The contribution of Irish labor following the Great Famine
Between 1845 and 1855, some 1.8 million left Ireland for Canada and the United States. Those who were lucky enough to survive the brutal journey to the New World were motivated by the hope of new possibilities, including the promise of employment.
Mills also began to hire more Irish during the influx of Famine immigration. “No Irish Need Apply” signs were prevalent through the 1830s, and some Irish women were segregated when first hired in mills in Lowell, Massachusetts, where Yankee Prostestants called “Lowell Girls” had previously held the majority of the jobs. However, by the 1850s mills were hiring the Irish regularly because they would work for less money and did not make the same demands for reasonable working conditions that Yankee mill girls were beginning to stand for in their historically famous strikes. Between 1828 and 1850, Lowell’s population grew from 3,500 to 35,000. In 1860, approximately 62 percent of Lowell’s textile workers were immigrants, half of whom were Irish.
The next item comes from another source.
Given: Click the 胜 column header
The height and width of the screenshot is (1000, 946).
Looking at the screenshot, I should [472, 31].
The Connecticut River Valley saw a large number of Irish immigrants in the wake of the Great Famine, and many settled in Hadley Falls, Massachusetts, the upcoming industrial center upriver from Springfield which was renamed Holyoke in 1850 to fight negative attitudes towards “the Irish Parish.” Some 5,000 Irish settled there by 1855 and built a dam and a series of canals that would provide water power to mills and factories, primarily for textiles and paper. Local Catholic churches played a vital role in forming a sense of community and pride to the Irish in Holyoke, a legacy that continues to this day in the Holyoke St. Patrick’s Day Parade.
Some Irish immigrants went west towards California, especially San Francisco, to seek their fortune in the Gold Rush of 1848-1855. San Francisco’s Irish population grew to 4,200 by 1852 and 30,000 by 1880, and the Irish were the largest group of foreign-born workers in the city by that year. There was no easy way to travel to California, either by ship or the treacherous 2,200 mile journey by land from trail heads in Missouri or Iowa that could easily take three or four months. Gold mining was difficult and time-consuming work, and one bucket of soil might turn out only ten cents’ worth of gold. One estimate is that one in five miners to arrive in California in 1849 died within six months of disease, hunger, accidents and injury, or violence.
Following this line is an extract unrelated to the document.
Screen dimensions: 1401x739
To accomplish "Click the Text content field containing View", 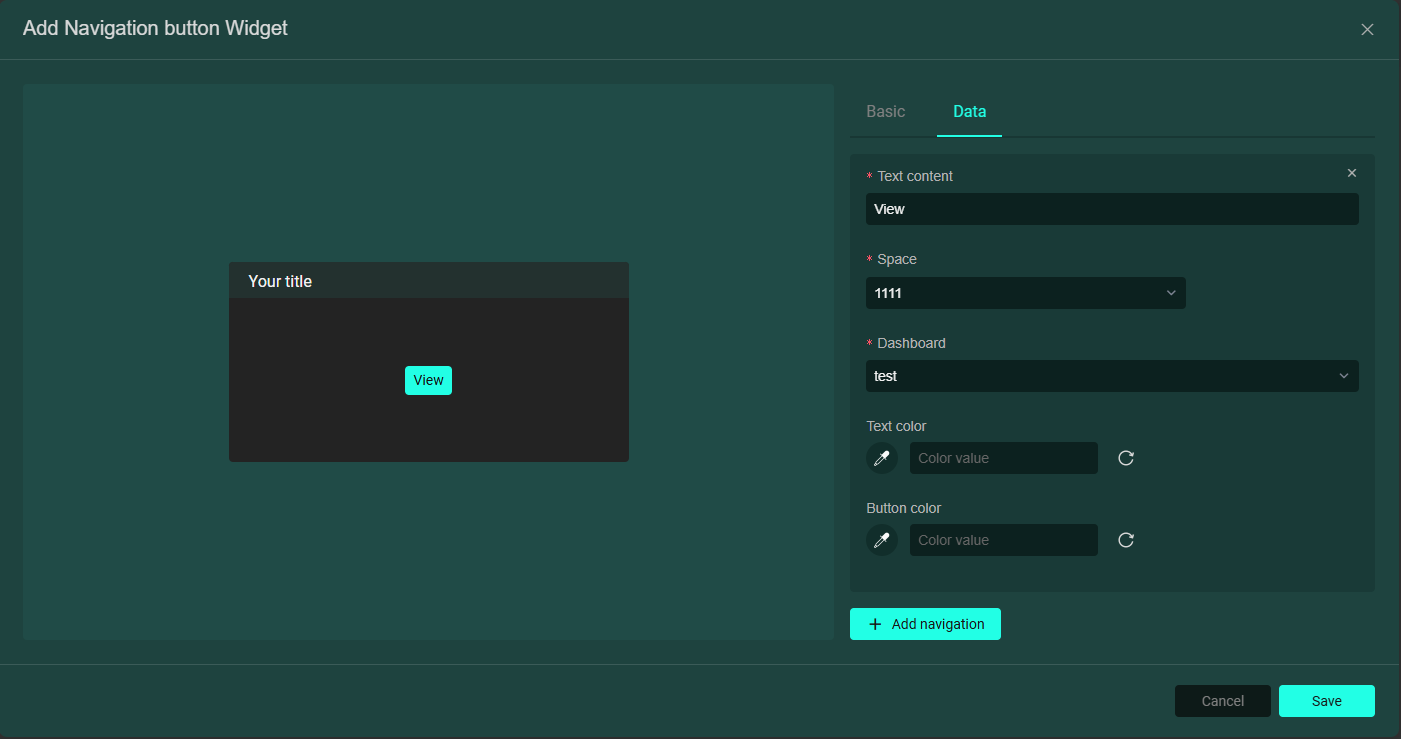I will pyautogui.click(x=1111, y=209).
In 1859, two Irishmen named Peter O’Reily and Patrick McLaughlin found silver in what is now Virginia City, Nevada, in the famous Comstock Lode of silver ore. Their discovery brought thousands of Irish to Nevada, and Virginia City was one-third Irish by the mid-1870s. The “Bonanza Kings” or “Irish Four,” John Mackay, James Flood, James Fair and William O’Brien, made their fortunes organizing the Consolidated Virginia Silver Mine near Virginia City, Nevada.